Hoje, segundo a Abramge, mais da metade dos beneficiários de planos de saúde estão fora das capitais: 28,2 milhões (59,7%) dos 47,2 milhões de clientes. E a substituição das cooperativas médicas, com a crise de diversas Unimeds, também é um fato. No interior, 9,6 milhões de pessoas são atendidas por planos de saúde contra 12,6 milhões que possuem assistência de cooperativas. Mas, enquanto houve crescimento de 3,5% na primeira categoria, as concorrentes perderam 0,4% dos clientes no período de doze meses, até setembro de 2017.

Essa tendência beneficiou os planos do grupo São Francisco. Em 2006, ele possuía 100 mil clientes no plano médico e 30 mil no plano odontológico. Hoje, são 780 mil e 880 mil, respectivamente. A meta é atingir 1 milhão de vidas em cada plano, ao fim de 2019. “Vai ser um bom ano para alcançarmos resultados agressivos e para darmos um novo salto”, afirma Cintra.

EXPANSÃO Desde o aporte do fundo Gávea, o grupo iniciou a construção de um novo hospital em Araraquara (SP), além de realizar aquisições de planos de saúde no Centro-Oeste e nas cidades paulistas de Lins, Bauru e Piracicaba. O número de clínicas também cresceu de 60 para 100, entre 2017 e 2018. Na área de resgates, há também grande potencial de expansão. “Esperamos que o mercado se acelere com a possibilidade de mais privatizações de estradas pelo Brasil”, diz Patrícia Musa,lembrando que a São Francisco Resgate já possui contratos com as concessionárias Artemis, Invepar e AB Concessões, atendendo ocorrências em 140 pontos e 5,6 mil km de vias pelo País.

A meta do grupo para 2019 é manter o crescimento ao compasso de 35% ao ano e preparar a empresa para a abertura de capital.

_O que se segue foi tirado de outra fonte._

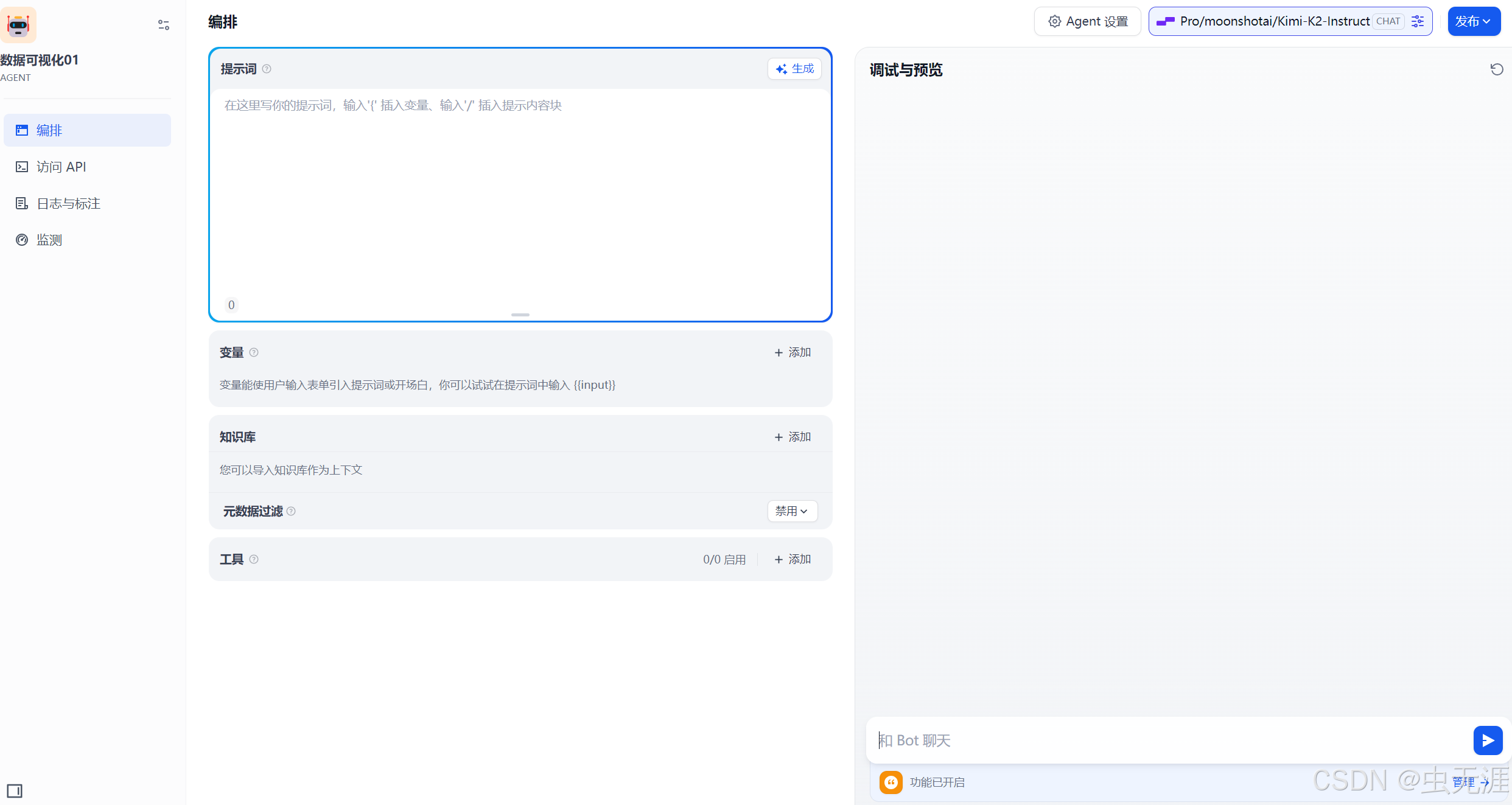1512x805 pixels.
Task: Click resize handle under prompt editor
Action: (520, 315)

O dinheiro do IPO pode financiar uma expansão ainda mais agressiva. Considerando que 90% da população brasileira não tem plano odontológico e 76% não possui plano de saúde, o São Francisco acredita que tem o potencial de se tornar uma gigante de porte similar á Amil (que, quando fez o seu IPO em 2007, vinha de um faturamento anual de R$ 1,9 bilhão e, dez anos depois, se aproxima dos R$ 20 bilhões). O Grupo São Francisco quer conquistar o mercado da saúde no País, mas com um sotaque caipira.